Jonathan Clarke is one of the founding members of the co-op. With over 15 years experience working for co-operative development agencies, he says he joined the New Crofton Co-op Colliery because he was attracted by the idea of creating a Yorkshire equivalent of Mondragón Corporation, now the largest business group in the Basque Country.
“The whole project is inspired by Mondragón,” he explained. “It wouldn’t have happened if it weren’t for Mondragón. We haven’t got that industry of cohesion in the UK. That’s what’s driving us forward. It is about creating a fairer economy in the area. In reality, the coal mine is a red herring, it is the first part of a bigger project.” He added that the core aim of the project was to create a federation of co-operatives that would continue to exist after the mine closes.
Mr Clarke is in charge of the business side of the project. With a background in environmental science, he has been helping to develop social enterprises across the UK and is also currently involved in two community wind projects.
The co-op needs to raise £13m to open the mine, but Mr Clarke says finance is not an issue now that their planning application has been approved. He thinks financing a coal mine would not pose any risks to investors. “We are pretty confident we’ll get this sorted out,” he said. They are also considering offering the public the opportunity to invest in the mine through a community share issue.
Local communities in Crofton, Havercroft, Nostell and Wakefield will all benefit from the mine, says Mr Clarke.
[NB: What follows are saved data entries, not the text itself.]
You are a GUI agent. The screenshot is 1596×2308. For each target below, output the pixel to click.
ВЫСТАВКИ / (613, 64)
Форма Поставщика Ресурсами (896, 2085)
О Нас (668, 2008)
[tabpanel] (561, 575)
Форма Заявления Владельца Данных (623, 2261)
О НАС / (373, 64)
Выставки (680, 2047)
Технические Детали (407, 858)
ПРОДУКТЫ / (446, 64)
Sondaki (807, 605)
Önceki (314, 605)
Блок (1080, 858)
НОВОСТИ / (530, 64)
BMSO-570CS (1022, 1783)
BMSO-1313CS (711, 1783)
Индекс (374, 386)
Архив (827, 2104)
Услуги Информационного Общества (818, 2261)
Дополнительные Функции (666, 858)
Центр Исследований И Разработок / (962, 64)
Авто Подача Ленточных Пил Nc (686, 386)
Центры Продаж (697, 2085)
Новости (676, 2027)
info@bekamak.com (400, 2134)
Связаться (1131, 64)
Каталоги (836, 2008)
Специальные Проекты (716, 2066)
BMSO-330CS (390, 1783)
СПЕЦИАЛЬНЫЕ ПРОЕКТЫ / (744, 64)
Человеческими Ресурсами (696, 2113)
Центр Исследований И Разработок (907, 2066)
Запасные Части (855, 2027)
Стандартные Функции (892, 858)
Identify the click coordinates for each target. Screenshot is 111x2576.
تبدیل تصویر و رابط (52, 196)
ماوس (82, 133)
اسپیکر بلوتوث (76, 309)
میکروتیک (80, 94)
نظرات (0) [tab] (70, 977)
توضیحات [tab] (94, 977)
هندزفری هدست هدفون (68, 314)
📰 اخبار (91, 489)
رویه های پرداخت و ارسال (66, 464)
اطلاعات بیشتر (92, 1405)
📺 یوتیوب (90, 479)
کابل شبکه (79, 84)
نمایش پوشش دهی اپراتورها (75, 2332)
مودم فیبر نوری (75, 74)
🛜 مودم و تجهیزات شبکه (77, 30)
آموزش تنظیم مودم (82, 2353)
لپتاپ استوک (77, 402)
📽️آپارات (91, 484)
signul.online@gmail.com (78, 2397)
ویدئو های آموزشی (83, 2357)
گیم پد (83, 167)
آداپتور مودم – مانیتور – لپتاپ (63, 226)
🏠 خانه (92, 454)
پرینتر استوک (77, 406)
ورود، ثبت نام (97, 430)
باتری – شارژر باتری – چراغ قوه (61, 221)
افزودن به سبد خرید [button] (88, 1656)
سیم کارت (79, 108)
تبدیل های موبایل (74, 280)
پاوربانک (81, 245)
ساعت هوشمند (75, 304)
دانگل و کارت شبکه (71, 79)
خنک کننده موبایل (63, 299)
The project could generate around 50 jobs while 50% of profits will be re-invested in the community. The main objective, he says, is to ensure that the money from the mine stays local.
“What we are trying to do is replicate Mondragón, using money from the mine over the next 20 years to invest in new co-ops and try to build a local co-operative economy. We believe in fairness, and are trying to create a fair model where people get a share.”
So far the public has been supportive of the project, particularly mining families who see this as an opportunity to secure jobs. Last year three public information events were organised, which attracted around 200 people from the local communities. Only one person spoke against the initiative.
Local MP for Hemsworth, John Trickett, welcomes the plan to create a co-operative coal mine – the first one of this kind in over two decades. He said: “It’s quite excellent that it’s going to be a worker co-op. It’s an excellent model, a model that has been there for a long time but has never been more relevant.”
But environmental concerns have been weighing on the minds of organisers. Coal is used to produce around 40% of the world’s electricity and the government is encouraging investment in new projects. However, according to Greenpeace, if these new coal plants are built, carbon emissions from coal are expected to rise 60% by 2030, undermining international efforts to tackle climate change.
“Coal is not the best environmentally friendly fuel to use, but it’s better for us Yorkshire people to use Yorkshire coal, rather than imported coal from other countries with much lower health and safety regulations,” added Jonathan Clarke.
Mr Trickett, who is also deputy chair of the Labour Party, added: “We want to move to a carbon-free economy but at the moment we’re burning coal mined all over the world rather than in Yorkshire. If we are going to burn coal we might as well use local resources.”
He explained that a full environmental impact assessment revealed that the site hosted around 65 species of birds, various reptiles and some rare fauna, but that these were going to be fully protected: “We need to be doing whatever we can to use renewables and allow communities to be part of this.”